§ Input material:

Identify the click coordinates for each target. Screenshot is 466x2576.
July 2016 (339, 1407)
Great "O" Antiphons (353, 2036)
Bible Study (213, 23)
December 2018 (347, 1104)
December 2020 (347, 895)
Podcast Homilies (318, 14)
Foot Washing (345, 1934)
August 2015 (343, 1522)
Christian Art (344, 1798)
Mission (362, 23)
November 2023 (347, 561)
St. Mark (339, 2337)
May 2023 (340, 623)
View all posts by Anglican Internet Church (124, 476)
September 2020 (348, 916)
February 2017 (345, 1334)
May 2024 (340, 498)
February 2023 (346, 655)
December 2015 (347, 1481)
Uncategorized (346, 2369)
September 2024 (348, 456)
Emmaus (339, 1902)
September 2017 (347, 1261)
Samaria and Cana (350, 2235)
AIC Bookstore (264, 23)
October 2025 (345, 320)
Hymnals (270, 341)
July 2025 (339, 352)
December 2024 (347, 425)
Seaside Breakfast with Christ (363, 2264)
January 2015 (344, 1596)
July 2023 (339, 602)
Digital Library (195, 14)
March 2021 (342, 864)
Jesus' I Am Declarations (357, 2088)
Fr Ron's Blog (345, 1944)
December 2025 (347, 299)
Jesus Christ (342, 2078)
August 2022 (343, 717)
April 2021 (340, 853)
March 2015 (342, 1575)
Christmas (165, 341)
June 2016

§ What to do: With every word kept as it is, set down the entries again.

§ Solution for this exercise:
Identify the click coordinates for each target. Screenshot is 466x2576.
July 2016 (339, 1407)
Great "O" Antiphons (353, 2036)
Bible Study (213, 23)
December 2018 (347, 1104)
December 2020 (347, 895)
Podcast Homilies (318, 14)
Foot Washing (345, 1934)
August 2015 (343, 1522)
Christian Art (344, 1798)
Mission (362, 23)
November 2023 (347, 561)
St. Mark (339, 2337)
May 2023 (340, 623)
View all posts by Anglican Internet Church (124, 476)
September 2020 (348, 916)
February 2017 (345, 1334)
May 2024 (340, 498)
February 2023 (346, 655)
December 2015 (347, 1481)
Uncategorized (346, 2369)
September 2024 (348, 456)
Emmaus (339, 1902)
September 2017 (347, 1261)
Samaria and Cana (350, 2235)
AIC Bookstore (264, 23)
October 2025 (345, 320)
Hymnals (270, 341)
July 2025 (339, 352)
December 2024 (347, 425)
Seaside Breakfast with Christ (363, 2264)
January 2015 (344, 1596)
July 2023 (339, 602)
Digital Library (195, 14)
March 2021 (342, 864)
Jesus' I Am Declarations (357, 2088)
Fr Ron's Blog (345, 1944)
December 2025 (347, 299)
Jesus Christ (342, 2078)
August 2022 (343, 717)
April 2021 (340, 853)
March 2015 (342, 1575)
Christmas (165, 341)
June 2016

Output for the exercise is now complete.